We moved in June and then started a new school in September. The school sent home a form asking us to tell a little bit about our child. I went back and forth in my brain over whether I should share about Bug’s quirkiness. Was it really a problem? Would she get labeled as a problem child and that might follow her around for the rest of her school life? I want her to be treated normally. I don’t want to make a problem where there might not be one but yet I know if I was her teacher I’d want every heads up possible since breakdowns and tears are a normal daily thing.
I went ahead and shared but I tried to keep it really simple and vague. I didn’t want to be that parent who expected teachers to do my job.
But an amazing thing happened. Bug’s teacher sat her down and they had a little talk. Bug’s teacher told her that she had a phobia about puke too. It’s common I’m finding out. Her teacher let her wear her cat ears to school every day for months because she thought it would make her feel more secure. She started going to a special class called Toolbox where she and a couple other kids talked about their worries and learned tricks to deal with them. Some people in my life thought it was silly but I saw her learning. She liked Toolbox. When things would make her cry she would talk about them with the teacher and they came up with creative solutions.
I saw her doing her breathing exercises and talking out her fears in a rational way. She still cried at school but it happened less and less over the course of the year. Other parents who volunteered in the class came up to tell me how she was getting better and better. They’d really seen a difference in her. Of course acknowledging that there was a problem in the first place was hard but it warmed my heart to see how many people cared about her. She really loved school and school really loved her.

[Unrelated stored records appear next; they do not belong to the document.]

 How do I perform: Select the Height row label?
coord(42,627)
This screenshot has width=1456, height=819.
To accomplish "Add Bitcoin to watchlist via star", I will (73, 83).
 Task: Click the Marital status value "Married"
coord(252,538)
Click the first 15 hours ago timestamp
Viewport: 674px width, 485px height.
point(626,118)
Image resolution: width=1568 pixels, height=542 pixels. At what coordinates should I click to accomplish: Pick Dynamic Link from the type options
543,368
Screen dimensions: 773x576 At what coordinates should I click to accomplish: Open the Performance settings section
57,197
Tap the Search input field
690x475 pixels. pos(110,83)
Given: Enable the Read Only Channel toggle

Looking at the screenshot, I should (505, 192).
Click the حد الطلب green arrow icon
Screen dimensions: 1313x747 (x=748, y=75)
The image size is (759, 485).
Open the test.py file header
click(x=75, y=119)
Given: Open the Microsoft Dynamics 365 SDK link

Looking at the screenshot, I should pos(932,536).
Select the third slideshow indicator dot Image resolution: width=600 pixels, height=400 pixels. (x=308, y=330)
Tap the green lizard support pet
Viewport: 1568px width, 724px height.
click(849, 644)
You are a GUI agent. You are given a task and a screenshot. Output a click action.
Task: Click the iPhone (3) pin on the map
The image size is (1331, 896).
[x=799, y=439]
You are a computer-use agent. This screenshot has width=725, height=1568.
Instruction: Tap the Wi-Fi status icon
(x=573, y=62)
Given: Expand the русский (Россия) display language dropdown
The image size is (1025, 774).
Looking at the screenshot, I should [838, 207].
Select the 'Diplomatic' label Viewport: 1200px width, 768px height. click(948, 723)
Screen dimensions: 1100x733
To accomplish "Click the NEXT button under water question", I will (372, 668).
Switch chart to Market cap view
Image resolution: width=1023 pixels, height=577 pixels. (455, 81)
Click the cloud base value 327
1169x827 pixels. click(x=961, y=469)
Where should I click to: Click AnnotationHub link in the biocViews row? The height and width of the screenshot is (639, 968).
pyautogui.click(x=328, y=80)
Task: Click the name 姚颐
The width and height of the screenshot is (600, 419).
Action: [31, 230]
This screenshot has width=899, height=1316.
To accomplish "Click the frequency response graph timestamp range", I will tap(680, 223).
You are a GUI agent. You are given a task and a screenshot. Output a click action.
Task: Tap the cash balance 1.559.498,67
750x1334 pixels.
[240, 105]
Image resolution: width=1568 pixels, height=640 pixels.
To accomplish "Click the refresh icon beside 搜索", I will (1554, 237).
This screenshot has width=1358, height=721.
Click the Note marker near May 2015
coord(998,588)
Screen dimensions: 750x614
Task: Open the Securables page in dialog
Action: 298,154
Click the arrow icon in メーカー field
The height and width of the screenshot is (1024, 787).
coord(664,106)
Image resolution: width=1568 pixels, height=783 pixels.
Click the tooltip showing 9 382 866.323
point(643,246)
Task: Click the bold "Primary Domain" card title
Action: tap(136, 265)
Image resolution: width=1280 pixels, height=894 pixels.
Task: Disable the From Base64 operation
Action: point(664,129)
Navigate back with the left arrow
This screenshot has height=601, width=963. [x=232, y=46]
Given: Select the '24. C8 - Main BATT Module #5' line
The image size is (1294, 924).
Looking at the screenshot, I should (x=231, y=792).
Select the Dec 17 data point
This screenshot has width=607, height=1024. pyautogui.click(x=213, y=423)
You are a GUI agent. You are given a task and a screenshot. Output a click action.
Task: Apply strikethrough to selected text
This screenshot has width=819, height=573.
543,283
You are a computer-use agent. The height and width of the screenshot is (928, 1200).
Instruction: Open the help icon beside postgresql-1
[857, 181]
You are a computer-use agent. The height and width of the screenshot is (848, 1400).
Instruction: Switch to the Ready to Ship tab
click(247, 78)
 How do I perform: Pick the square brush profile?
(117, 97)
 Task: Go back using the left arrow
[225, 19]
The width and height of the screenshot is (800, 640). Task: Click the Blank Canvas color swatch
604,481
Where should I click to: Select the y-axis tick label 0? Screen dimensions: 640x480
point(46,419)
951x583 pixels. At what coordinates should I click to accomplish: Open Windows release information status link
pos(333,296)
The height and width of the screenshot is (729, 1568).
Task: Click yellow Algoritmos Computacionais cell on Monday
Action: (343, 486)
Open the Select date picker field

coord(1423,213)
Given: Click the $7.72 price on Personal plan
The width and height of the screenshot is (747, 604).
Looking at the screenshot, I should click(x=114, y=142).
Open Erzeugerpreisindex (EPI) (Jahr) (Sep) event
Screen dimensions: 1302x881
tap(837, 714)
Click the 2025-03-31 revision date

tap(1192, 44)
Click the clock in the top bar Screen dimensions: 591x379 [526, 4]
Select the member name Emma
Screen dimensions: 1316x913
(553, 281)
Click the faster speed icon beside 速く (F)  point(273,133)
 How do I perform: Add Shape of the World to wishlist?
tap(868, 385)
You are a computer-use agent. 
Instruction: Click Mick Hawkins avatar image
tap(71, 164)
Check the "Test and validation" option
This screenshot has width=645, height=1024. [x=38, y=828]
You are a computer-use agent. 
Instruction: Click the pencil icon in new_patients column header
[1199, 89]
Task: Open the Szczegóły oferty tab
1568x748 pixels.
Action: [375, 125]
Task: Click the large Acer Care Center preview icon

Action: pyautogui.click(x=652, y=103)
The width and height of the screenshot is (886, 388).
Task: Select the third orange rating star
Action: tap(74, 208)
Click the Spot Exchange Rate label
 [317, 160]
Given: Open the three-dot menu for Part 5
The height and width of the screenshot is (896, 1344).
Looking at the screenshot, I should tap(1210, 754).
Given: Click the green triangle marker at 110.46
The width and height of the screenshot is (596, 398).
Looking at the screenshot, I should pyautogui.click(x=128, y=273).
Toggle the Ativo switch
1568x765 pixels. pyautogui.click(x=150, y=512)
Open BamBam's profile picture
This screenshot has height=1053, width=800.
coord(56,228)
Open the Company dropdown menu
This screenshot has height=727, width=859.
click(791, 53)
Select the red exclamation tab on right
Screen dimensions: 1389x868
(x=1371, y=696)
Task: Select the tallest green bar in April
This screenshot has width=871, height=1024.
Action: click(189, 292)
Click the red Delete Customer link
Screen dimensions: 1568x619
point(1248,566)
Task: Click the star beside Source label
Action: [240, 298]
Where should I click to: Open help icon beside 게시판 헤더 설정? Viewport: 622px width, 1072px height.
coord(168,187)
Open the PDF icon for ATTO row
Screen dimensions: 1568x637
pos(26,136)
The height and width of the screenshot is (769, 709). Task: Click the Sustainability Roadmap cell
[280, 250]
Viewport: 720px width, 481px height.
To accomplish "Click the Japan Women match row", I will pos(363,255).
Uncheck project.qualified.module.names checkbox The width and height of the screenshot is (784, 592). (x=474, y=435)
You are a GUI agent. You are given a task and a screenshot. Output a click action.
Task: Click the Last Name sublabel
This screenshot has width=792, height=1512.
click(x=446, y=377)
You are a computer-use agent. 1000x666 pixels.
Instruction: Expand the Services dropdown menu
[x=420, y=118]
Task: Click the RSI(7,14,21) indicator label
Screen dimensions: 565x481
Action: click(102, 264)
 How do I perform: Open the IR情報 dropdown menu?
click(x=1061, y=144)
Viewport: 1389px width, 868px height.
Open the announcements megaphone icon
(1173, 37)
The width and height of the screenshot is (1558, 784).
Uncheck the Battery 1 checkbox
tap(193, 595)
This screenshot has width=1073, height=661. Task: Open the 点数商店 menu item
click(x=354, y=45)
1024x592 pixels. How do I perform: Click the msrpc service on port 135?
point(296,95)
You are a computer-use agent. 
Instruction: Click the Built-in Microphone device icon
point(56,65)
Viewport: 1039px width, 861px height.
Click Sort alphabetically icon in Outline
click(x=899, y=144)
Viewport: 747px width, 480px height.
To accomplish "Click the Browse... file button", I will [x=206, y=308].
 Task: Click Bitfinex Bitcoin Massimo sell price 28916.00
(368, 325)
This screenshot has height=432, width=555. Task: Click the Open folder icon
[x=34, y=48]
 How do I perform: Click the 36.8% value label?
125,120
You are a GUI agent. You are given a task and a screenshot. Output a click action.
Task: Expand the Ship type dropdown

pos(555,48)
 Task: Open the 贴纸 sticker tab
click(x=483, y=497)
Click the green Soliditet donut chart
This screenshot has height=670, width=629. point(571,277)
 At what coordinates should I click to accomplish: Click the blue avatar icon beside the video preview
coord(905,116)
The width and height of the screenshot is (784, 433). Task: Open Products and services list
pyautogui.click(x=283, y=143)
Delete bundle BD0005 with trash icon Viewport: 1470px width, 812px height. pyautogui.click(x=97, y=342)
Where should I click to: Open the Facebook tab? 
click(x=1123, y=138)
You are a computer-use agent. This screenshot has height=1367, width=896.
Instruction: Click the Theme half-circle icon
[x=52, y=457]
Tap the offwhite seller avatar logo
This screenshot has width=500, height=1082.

Here we are in summer now and I’m sad that school is over. Her teacher sent home all their journals and I’ve been flipping through them. They make me smile. They break my heart. I’m so thankful to her teacher for capturing these moments and for having the forethought to save them in journals. I’ve kept journals since I was 13. Maybe Bug will be a journaler too. I’m certainly thankful for this head start.
Some of these entries tug at my heart. I know what she’s talking about in the one above. I remember the day we lost her purple sweatshirt on the beach. It was ages ago. I think she was three. The sweatshirt was an old hand-me-down with holes in it and faded. In my mind it was disposable. I thought it was no big deal but I do remember how distraught Bug was when we didn’t go back down to the beach to find it. If I had known she would remember it and still feel bad about it to this day I would have gone back down to the beach and searched for it. Maybe that old faded thing was worth looking in the surf in the dark. It’s funny how things seem like no big deal at the time and you don’t want to cater to your kid’s every whim but then when it haunts you for years then you think maybe you should have…
This entry makes me smile. It’s been such an adjustment for us moving here. We have people living all around us from other countries. Many of them are refuges and don’t speak English. We’ve learned so much from them in a good way. Sometimes it feels like we are living in a big city. We are seeing the melting pot in action. They learn from us, we learn from them. We’ve come to be very close to our neighbors. They’ve enriched our lives in ways I didn’t even know I needed. And yes, sometimes the little boy next door can be “enoying.” That seems to be a universal four-year-old trait. Good thing he’s adorable.
So many memories captured in her little girl writing. I love it. Maybe Bug will be a blogger someday.
Math is fun? Really? See, this is why I love school. I don’t think I could ever teach her that math is fun. BECAUSE IT’S NOT!!!
I doubt Bug’s teachers read this blog but if they do, I just want to say thank you. Thank you for all these words that have been kept. Thank you for teaching her to write. Thank you for helping her find ways to work things out. Thank you for loving my child.